Many people in the world have lots of confidence in them and don’t need to be told that they can do something. Others, if have just one person to tell, they can do it, they’ll manage. Finally the third category is for those people who can’t manage with just one person telling them they can do it. They need many and if by any chance too many people tell them they can’t, they suffer a lot. This fact, no one can no better than me.
I have nearly grown up hearing all the time that I can’t. There were few people who seemed to believe that I could do something. There was only my sister who seemed to always believe that I could do things. That I wasn’t as useless as I felt. However, it just never seemed enough. Maybe I was a person who needed a bit too much but well, that was me and I couldn’t help it. I never trusted people too much and have always been distanced as I never found the perfect friend. Someone who really cared. Going to school was always my biggest nightmare. Thanks to God though, at the age of 4 I found a girl who used to study in my school. We started as a ‘Hie’ friends but soon got very close, especially when we realized that we live near each other. Unfortunately for me she changed school at the age of 5. School continued to be a nightmare and all I could do was find excuses to bunk school. We met in the evening though. She was my bestest friend and will always remain so. She has been like an angel sent from heaven. The one who trusted and believed me like no one else had ever done. She always made me feel that that I could. For the first time I felt that I could and this would never have been possible without her. Akhila, that’s her name. She was always there for me when I needed her. She has given me a shoulder to cry all the time and wiped my tears dry. Cursed and helped me forget those who have been mean to me and was cheerful and happy when I was. Now that I think about it, life probably would have been impossible if she hadn’t come. I would have never felt like I could. With each passing year of school life I felt more confident of who I was and what I could do. At the age of 10 due to her father’s job change she had to leave but even from another country she always had the time. She was never too busy to help me feel okay. A whole year passed without her but even through the huge distance I never felt her absence. It was like she was always there for me.

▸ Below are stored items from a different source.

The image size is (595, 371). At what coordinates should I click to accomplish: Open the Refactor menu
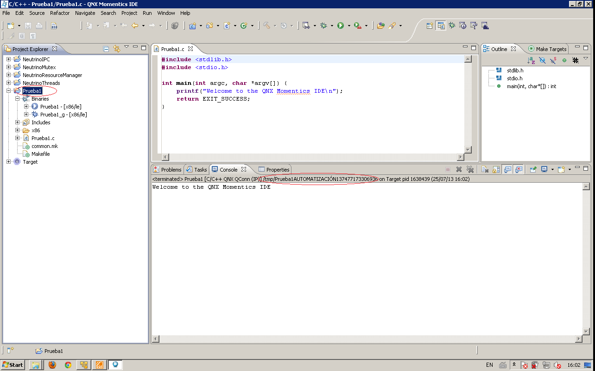coord(60,13)
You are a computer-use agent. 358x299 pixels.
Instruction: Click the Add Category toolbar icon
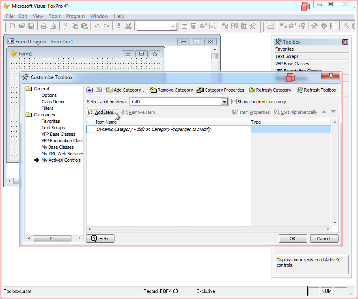click(x=109, y=90)
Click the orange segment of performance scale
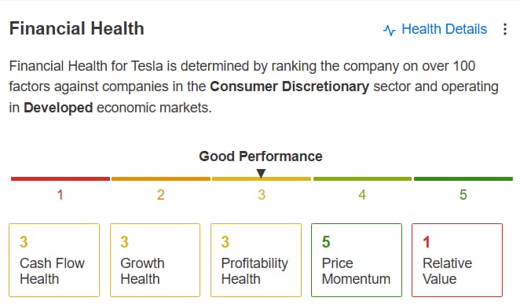 tap(161, 179)
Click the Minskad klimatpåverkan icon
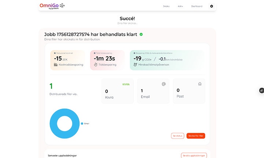The image size is (264, 158). click(x=135, y=65)
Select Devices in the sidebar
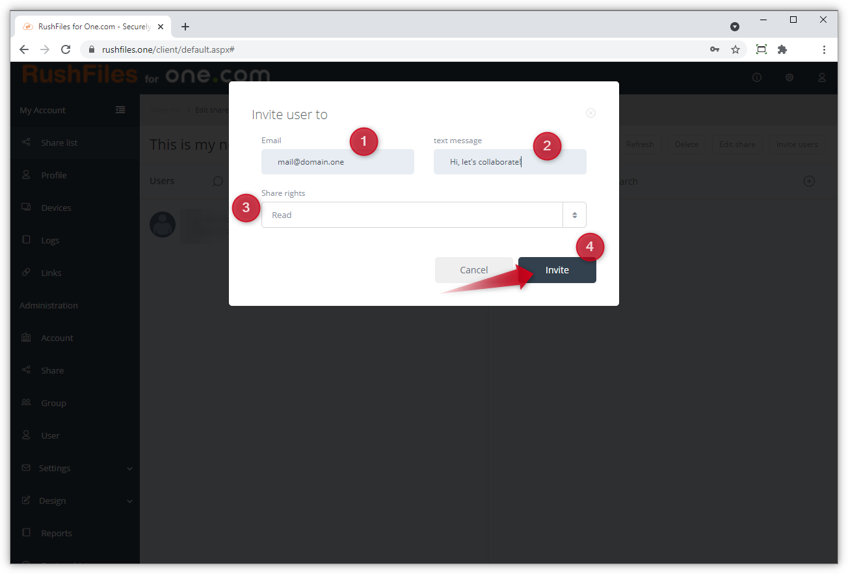The width and height of the screenshot is (848, 574). tap(56, 208)
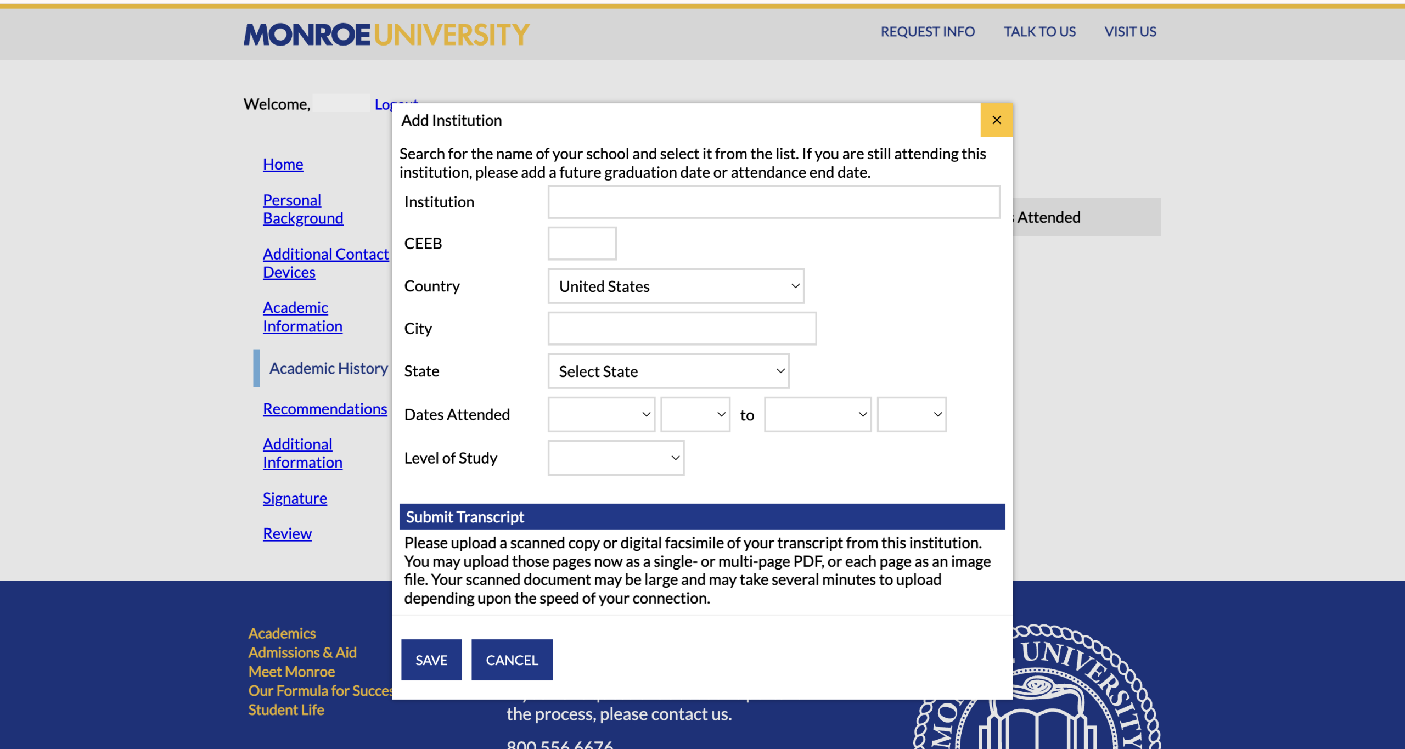Screen dimensions: 1405x749
Task: Go to Visit Us page
Action: tap(1130, 32)

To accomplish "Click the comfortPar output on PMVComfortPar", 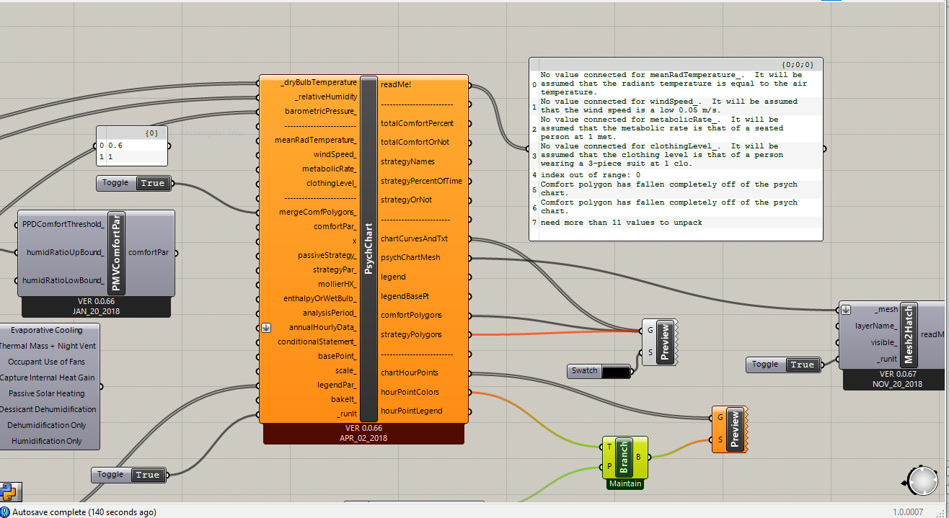I will pos(148,252).
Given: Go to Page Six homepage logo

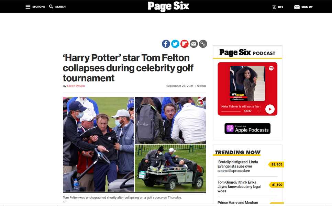Looking at the screenshot, I should point(168,6).
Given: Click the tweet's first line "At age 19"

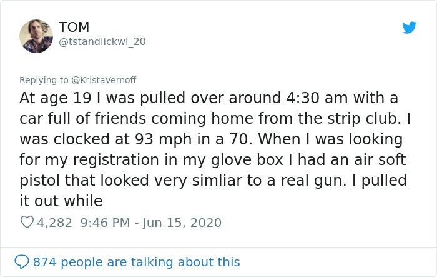Looking at the screenshot, I should [56, 98].
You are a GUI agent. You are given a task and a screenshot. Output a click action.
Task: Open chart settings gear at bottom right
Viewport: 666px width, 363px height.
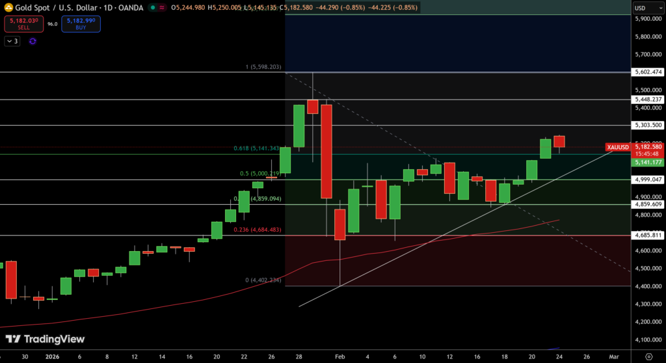648,356
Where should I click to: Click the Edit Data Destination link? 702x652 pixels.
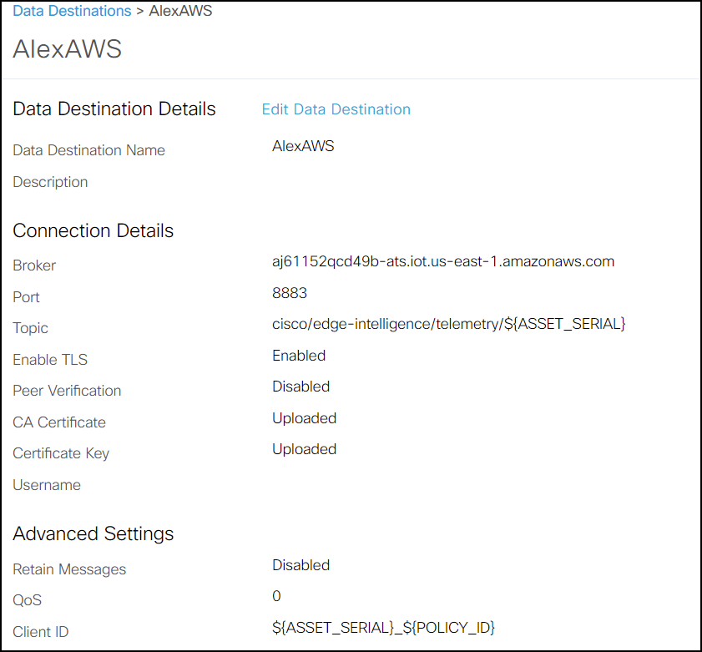[336, 109]
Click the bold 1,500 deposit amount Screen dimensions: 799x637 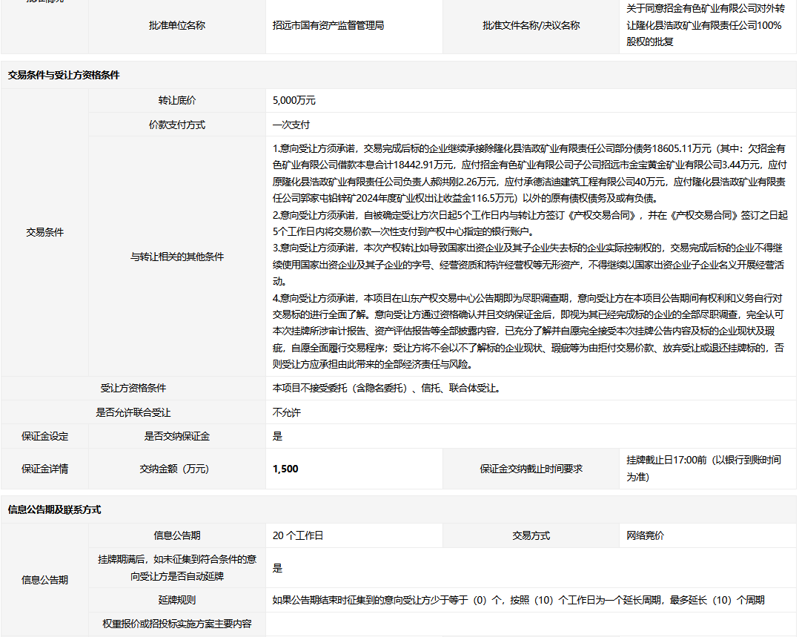[x=285, y=469]
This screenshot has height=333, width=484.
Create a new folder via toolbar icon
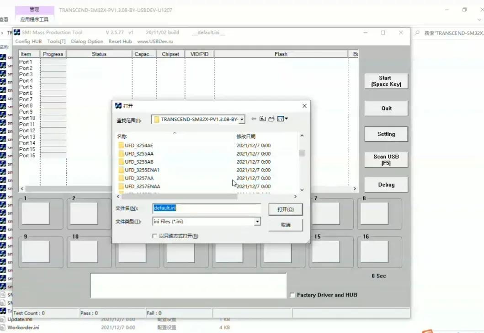(x=271, y=119)
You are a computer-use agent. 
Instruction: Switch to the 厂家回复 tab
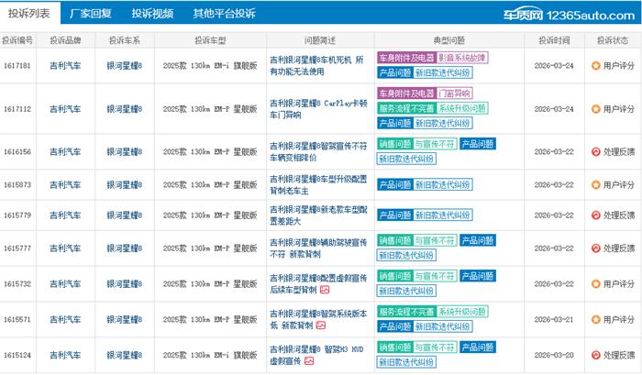(90, 14)
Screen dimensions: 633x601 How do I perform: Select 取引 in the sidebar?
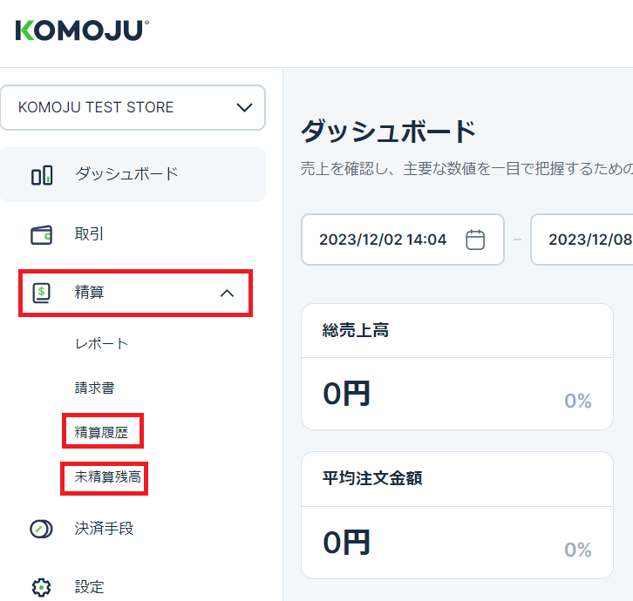[90, 234]
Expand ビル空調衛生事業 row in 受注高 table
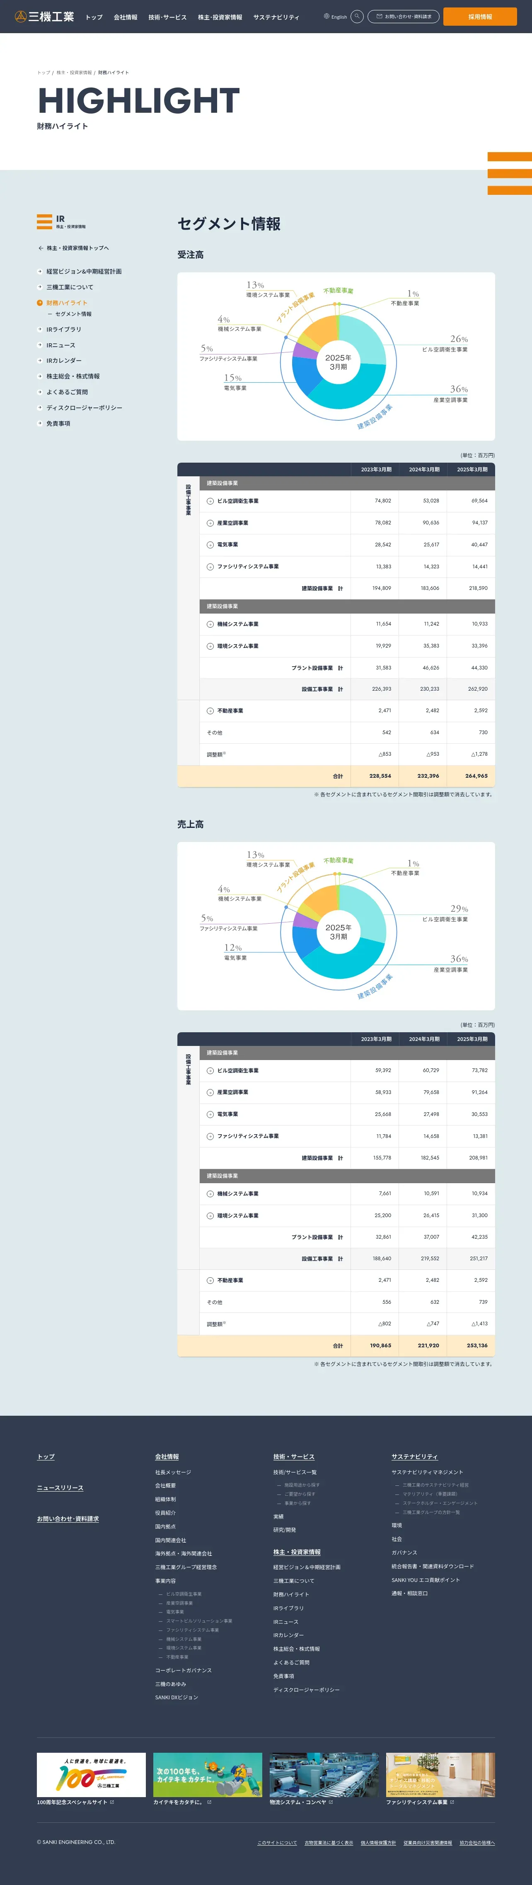 tap(210, 501)
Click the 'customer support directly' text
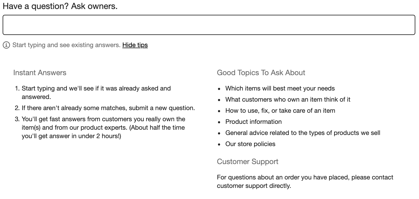419x199 pixels. (x=254, y=186)
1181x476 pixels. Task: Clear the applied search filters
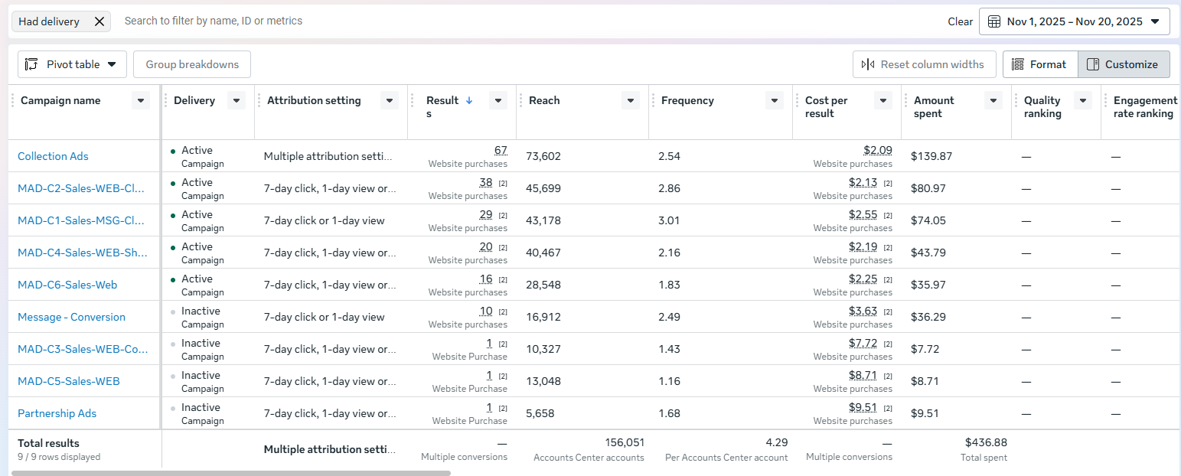pyautogui.click(x=960, y=21)
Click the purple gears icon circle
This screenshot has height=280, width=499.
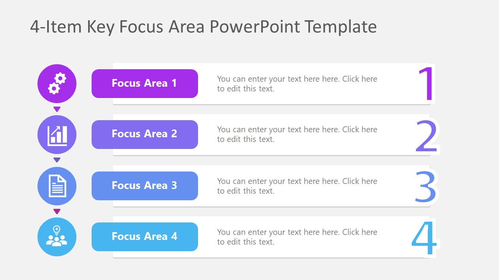pos(57,84)
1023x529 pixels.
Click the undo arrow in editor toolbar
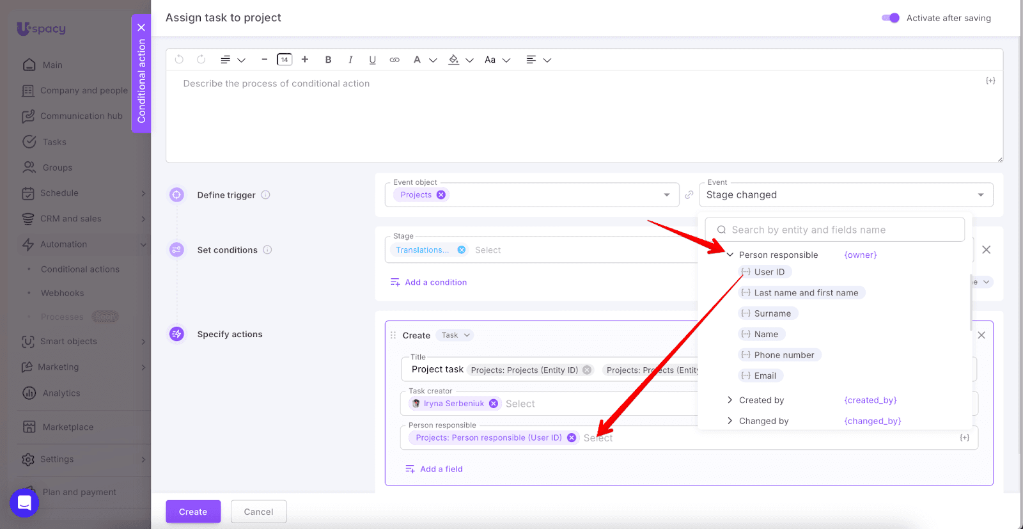point(179,59)
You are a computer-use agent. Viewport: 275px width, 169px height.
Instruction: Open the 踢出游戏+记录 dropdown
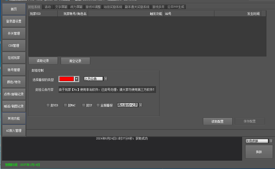[141, 105]
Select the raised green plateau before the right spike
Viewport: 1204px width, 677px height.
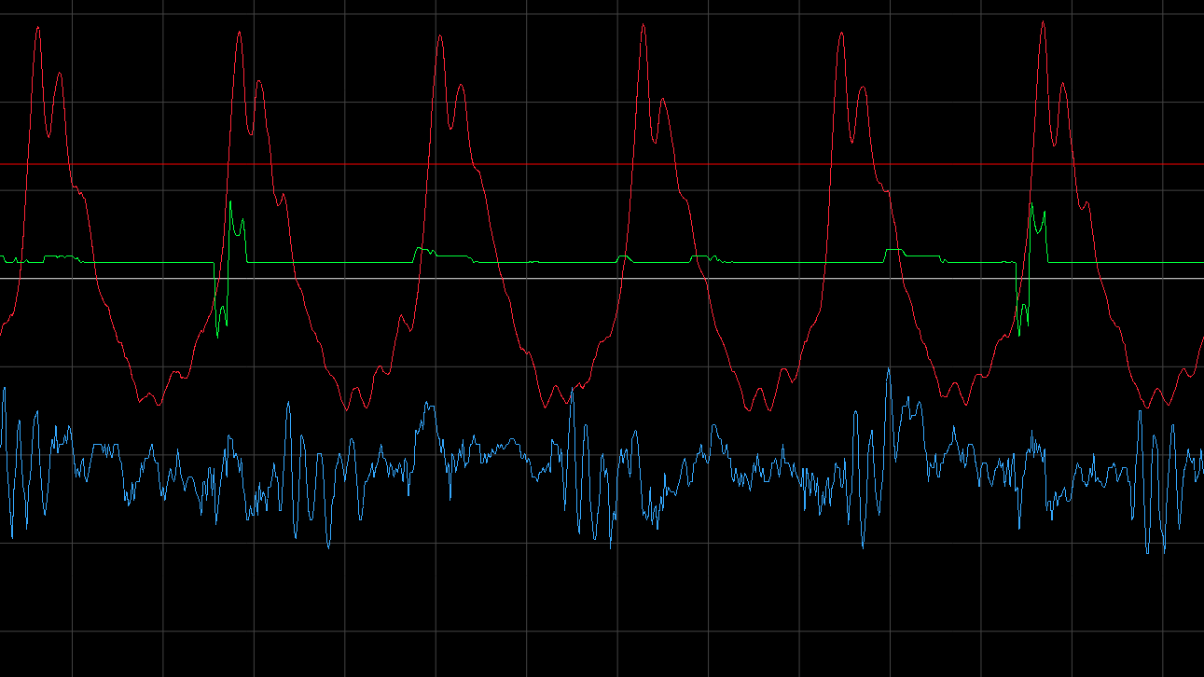tap(895, 251)
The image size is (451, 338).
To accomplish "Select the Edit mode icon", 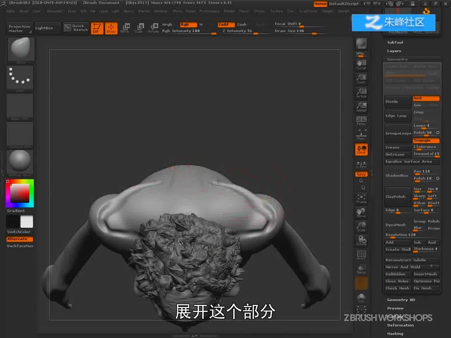I will (97, 28).
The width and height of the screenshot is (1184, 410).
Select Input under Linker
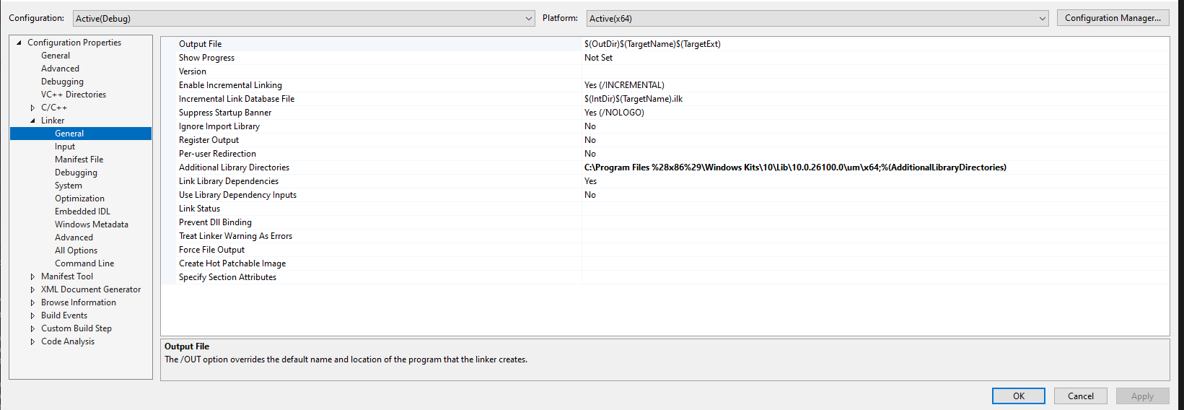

Now one year later she is back but she still hasn’t lost hope from me. Even today she believes that even if no one else can, I can do it. Even now she knows how to make my smile never disappear. Today if I am writing then it is only because of her. I had always thought that writing was not my cup of tea but because my sister wrote I tried my hand at it too. To tell the truth, even I know that it is not my thing to write but even now she has not let me lose hope. She is still there next to me to tell me that even I can write. She hears my plots and pushes me till I finally complete. Today sitting in front of the computer and writing makes me realise had it not been for her, I would have stopped writing long ago but only because she believed that I could do it too was the reason I continued. Today I may not be an amazing writer or the most successful person but one thing I always know is that whatever happens I can do what I want to. All I need to know that I am not alone. She will always and forever be there with me. Right now, for every moment that she has made special, all I can do is thank God for sending the most wonderful birthday gift on my fourth birthday. The person who believes ‘I can’.